En général la pratique du culte n’est ni le moment ni le lieu pour regarder et d’étudier des œuvres d’art, aussi précieuses soient-elles. Dans la tradition orthodoxe, il existe une doctrine de la prière que, par exemple, saint Nilus du Sinaï appelle « immatérielle », c’est-à-dire non attachée à un objet matériel ou imaginaire. Saint Théophane le Reclus, qui a vécu au XIXe siècle, explique que « dans la prière, il faut réfréner l’acte de perception sensuelle-terrestre », sinon la prière pure et passionnée est remplacée par une expérience sentimentale, sensuelle, mêlée aux passions et aux émotions humaines. Ainsi, la prière concentrée et la contemplation des icônes sont deux actes complètement différents, dont le mélange est condamné par la tradition orthodoxe. Enfin pas par tout le monde.
La conservation religieuse du patrimoine russe : entre accaparement et disparition
Le sort des icônes et objets sacrés remis par l’État russe à l’Église orthodoxe russe est souvent complexe et confus. Dans les années 1990, les médias ont abondamment parlé de la disparition des icônes koleyn du vénérable Serge de Radonège, transférées du musée de la ville de Serguiev Possad à la Laure, mais aujourd’hui invisibles aux spécialistes et au grand public. D’ailleurs presque toutes les publications les concernant ont disparu de l’internet.
Il ne fait aujourd’hui aucun doute que le but du patriarcat de Moscou consiste à prendre le contrôle total de tout le patrimoine culturel russe d’origine orthodoxe. En ce qui concerne les grands monuments tels que les complexes monastiques, ce programme a été pratiquement réalisé : conformément à la loi de 2010 de M. Medvedev, les monastères Novodevichy et Donskoy à Moscou, le Krutitsky Metochion, le Kremlin de Riazan, la cathédrale de Kazan à Saint-Pétersbourg, le monastère Ipatiev à Kostroma, le monastère Solovetsky et de nombreux autres sites du patrimoine culturel russe de dimension internationale ont été transférés à l’Église orthodoxe russe.

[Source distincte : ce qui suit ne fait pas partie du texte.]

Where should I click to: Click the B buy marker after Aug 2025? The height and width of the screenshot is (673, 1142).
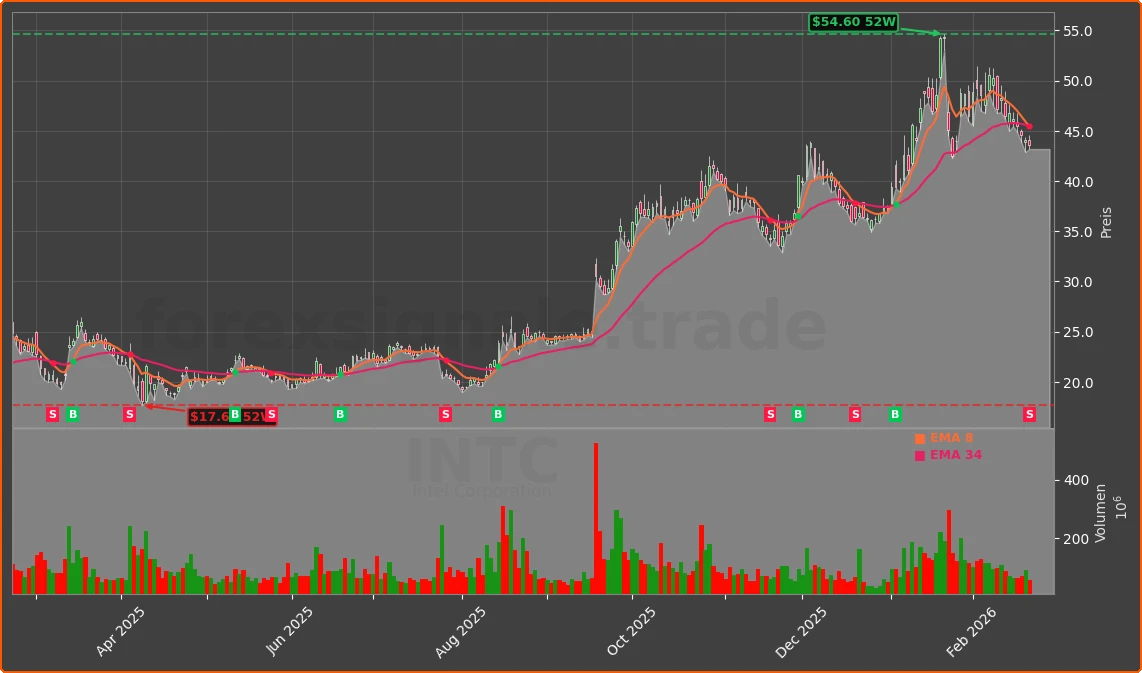(497, 414)
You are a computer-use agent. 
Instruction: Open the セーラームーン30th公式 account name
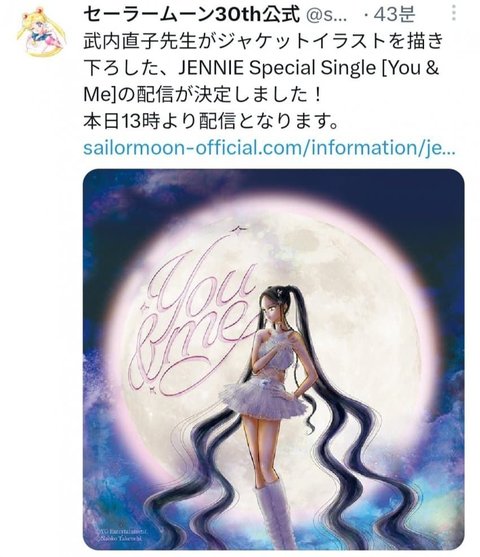coord(192,14)
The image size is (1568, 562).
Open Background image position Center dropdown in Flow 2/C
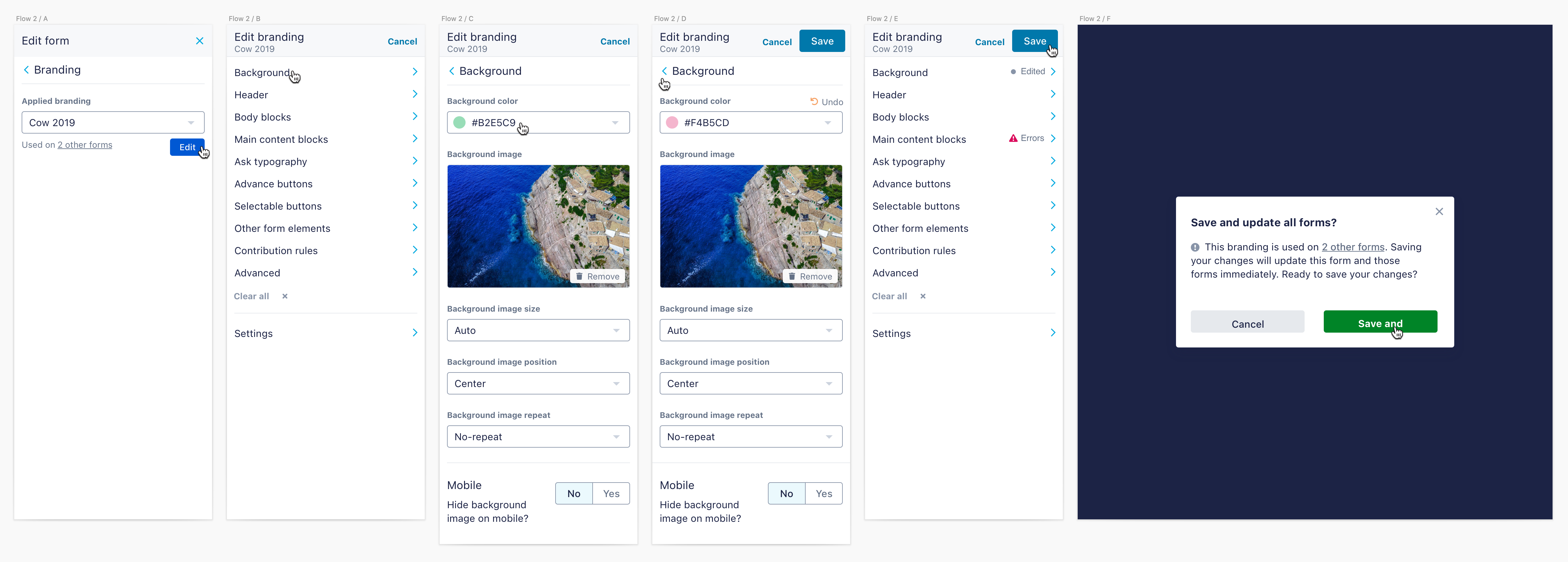tap(538, 384)
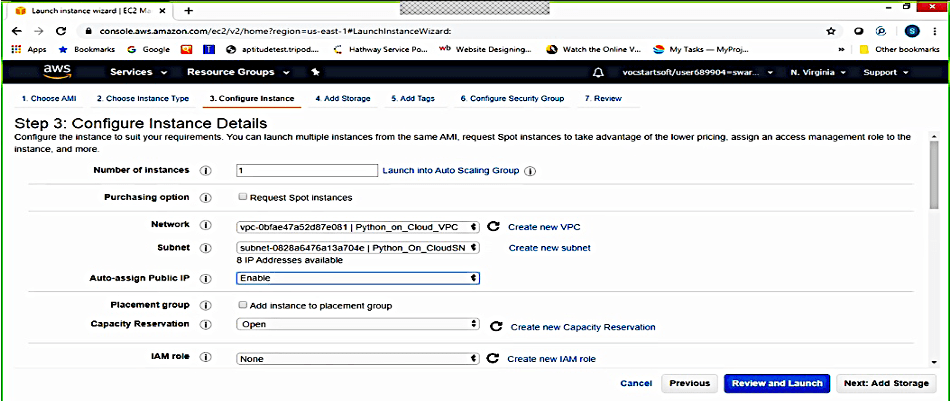Click the page vertical scrollbar

[x=934, y=250]
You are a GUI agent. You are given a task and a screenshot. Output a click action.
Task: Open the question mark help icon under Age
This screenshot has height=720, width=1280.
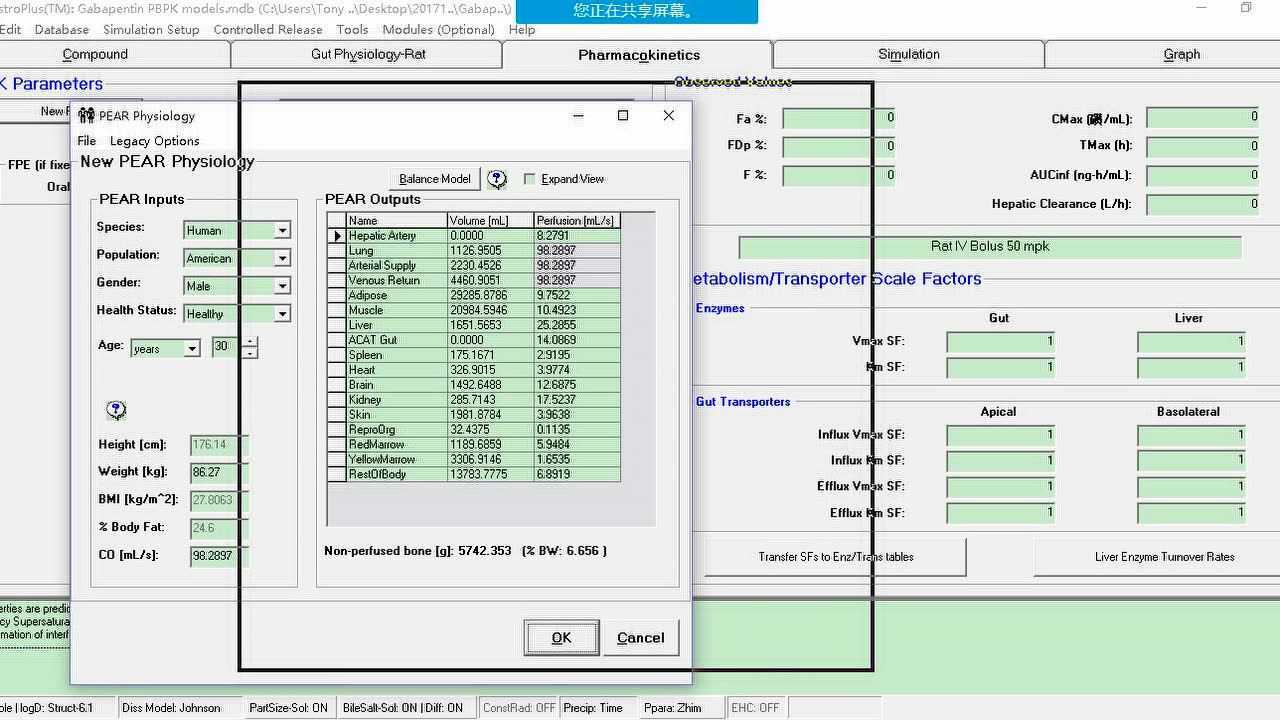click(115, 410)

À Solovki, l’évêque Porphyre, vicaire du monastère de l’Église orthodoxe russe, a été nommé directeur du musée-réserve local et, dès le premier jour de son mandat, il a signé des actes transférant des centaines de pièces de musée au monastère. Lorsque le Patriarcat a revendiqué le musée de la culture russe ancienne du monastère d’Andronikon, à Moscou, il y a trois ans, il a proposé un lieu de « dépôt d’antiquités de l’église », qui recevrait la partie la plus précieuse de la collection du musée. Jusqu’à présent, les employés du musée ont pu repousser ces revendications, mais l’histoire de la Trinité de Rublev montre que la guerre entre le patriarcat de Moscou et les musées, dont le prix est le sort du patrimoine culturel russe, ne fait que s’intensifier.
[1] Dans le domaine de la peinture d’icônes, les levkas sont le mélange de poudre d’albâtre fine, de sulfate de calcium ou de carbonate de calcium avec de la colle appliquée en couches sur une surface avant de dorer cette surface avec de la feuille d’or ou de la peindre, semblable au gesso.

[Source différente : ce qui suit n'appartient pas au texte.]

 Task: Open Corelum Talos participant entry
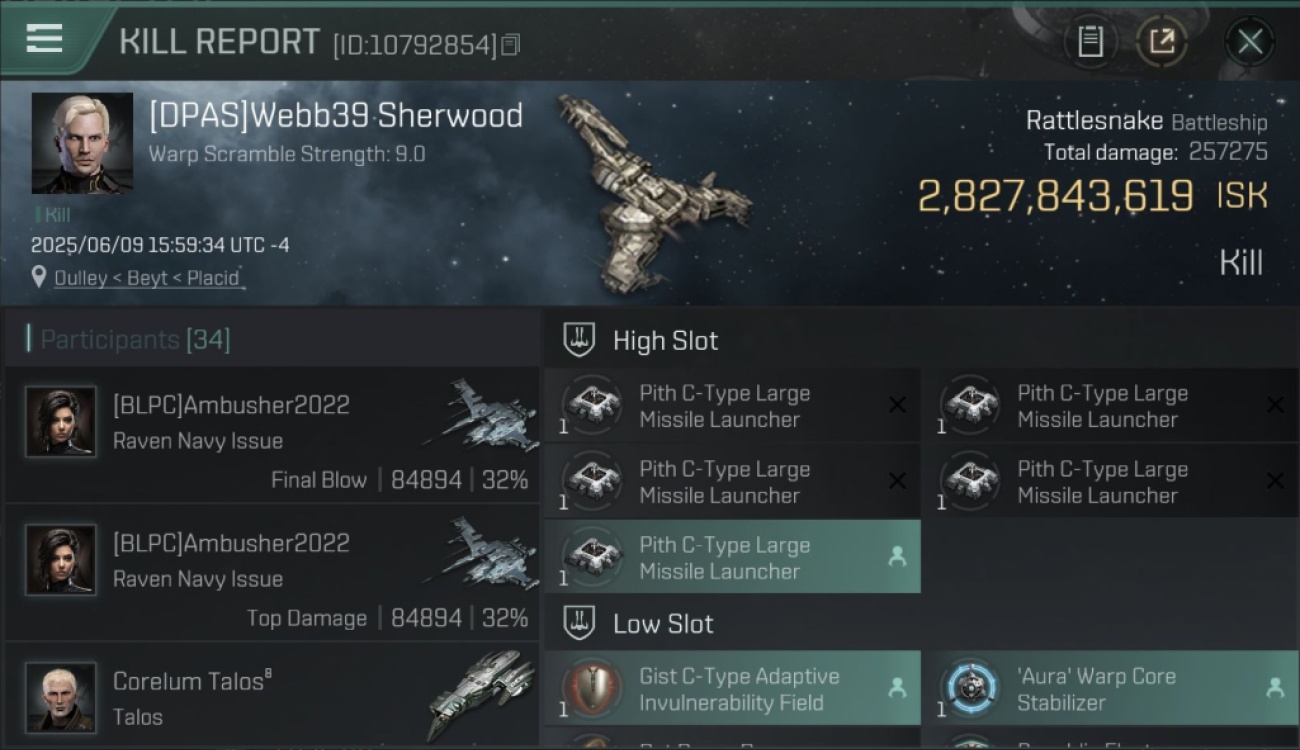click(x=272, y=696)
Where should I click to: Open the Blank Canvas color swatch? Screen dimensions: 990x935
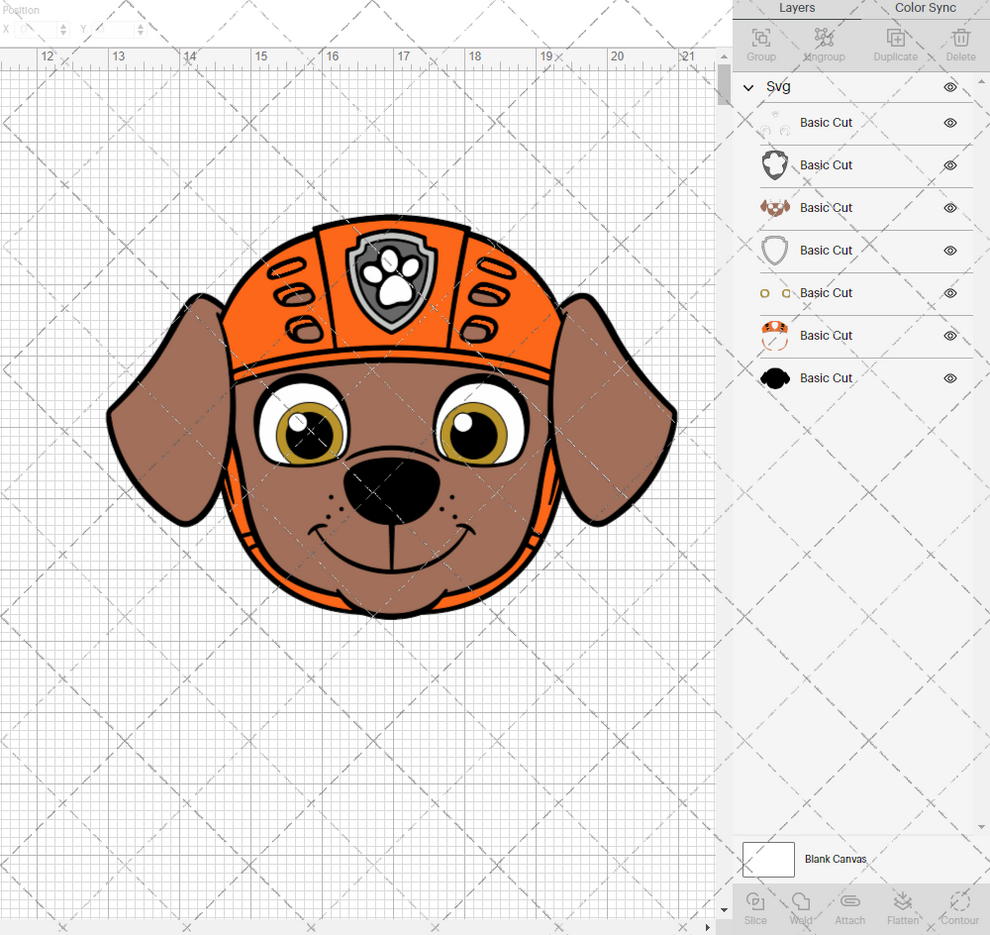click(768, 859)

[2] La cathédrale de la Trinité est la cathédrale principale et le plus ancien bâtiment conservé du monastère de la Trinité, le premier bâtiment en pierre de la Laure. Elle a été érigée par le Vénérable Nikon en 1422-23. " En l’honneur et à la louange de son fondateur, le Vénérable Sergius de Radonezh (1392), à la place de la première église de la Trinité en bois.